On 03/02/2015 06:07 PM, Stefano Stabellini wrote:
On Mon, 2 Mar 2015, Konrad Rzeszutek Wilk wrote:
I would prefer to hide it on PAE and x86_64.


Okay, as long as it is still _possible_ somehow to configure it.

That begs the question, all this just for 32-bit non-PAE ?

There was another reason. Some distros remove the CONFIG_XEN_DOM0 altogether
even thought they do enable the rest of the pieces (backends, frontends, etc).

Which begs the question - why do we care about DOM0 at all.

What we care about is drivers - either frontend or backend. If we want
backends and we want PV - then we want to build an kernel that can boot as
a normal PV or as an dom0 PV.

Ditto for HVM - if you want to build an kernel that won't do PV but
can do backends - we should be able to do that.
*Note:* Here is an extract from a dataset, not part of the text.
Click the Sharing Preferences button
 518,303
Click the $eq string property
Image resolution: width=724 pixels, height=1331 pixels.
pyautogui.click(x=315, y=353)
Or PVH  - we want an domain that can be an backend (or frontend).

That does mean the "PV" gets broken down further to be concrete
pieces and have nothing to do with drivers.
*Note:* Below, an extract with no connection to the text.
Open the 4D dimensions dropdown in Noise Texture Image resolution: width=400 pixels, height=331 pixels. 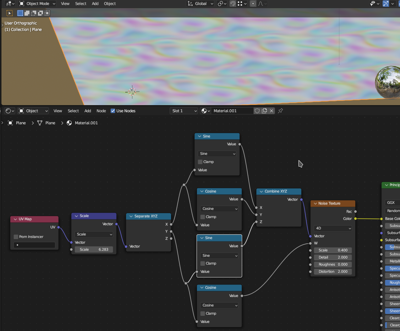pos(333,228)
The idea would be that you would just select four knobs:

  Yes/No Backend PV drivers [and maybe remove the PV part?]
  Yes/No Frontend PV drivers [and maybe remove the PV part?]
  Yes/No PV support (so utilizing the PV ABI)
  Yes/No PVH support (a stricter subset of PV ABI - with less pieces)

The HVM support would automatically be picked if the config had
the 'baremetal' type support - like IOAPIC, APIC, ACPI, etc.

So if you said Y, N, N, N, the kernel would only be able to
boot in HVM mode but still have pciback, netback, scsiback, blkback, and 
usbback.
(good for an device backend). And it could be an PAE or non-PAE kernel.

If you said N,Y,Y,Y then it could boot under HVM, PV, PVH, and only
have pcifront, netfront, scsifront, blkfront, and usbfront.
(not very good for an initial domain).

And so on.

It makes sense.


I hope I hadn't confused the matter?

Nope, I think it clarifies things, thanks.

Thought it does mean that it would add more #ifdery or cleanups
to the existing drivers so that they can be compiled under
different platforms without any assumptions.


In this context the issue we were discussing is what to do with the
other PV interfaces for PV on HVM guests, such as HVMOP_pagetable_dying.
I think it would be natural to enable them when Frontend PV drivers are
enabled, without any additional Kconfig options.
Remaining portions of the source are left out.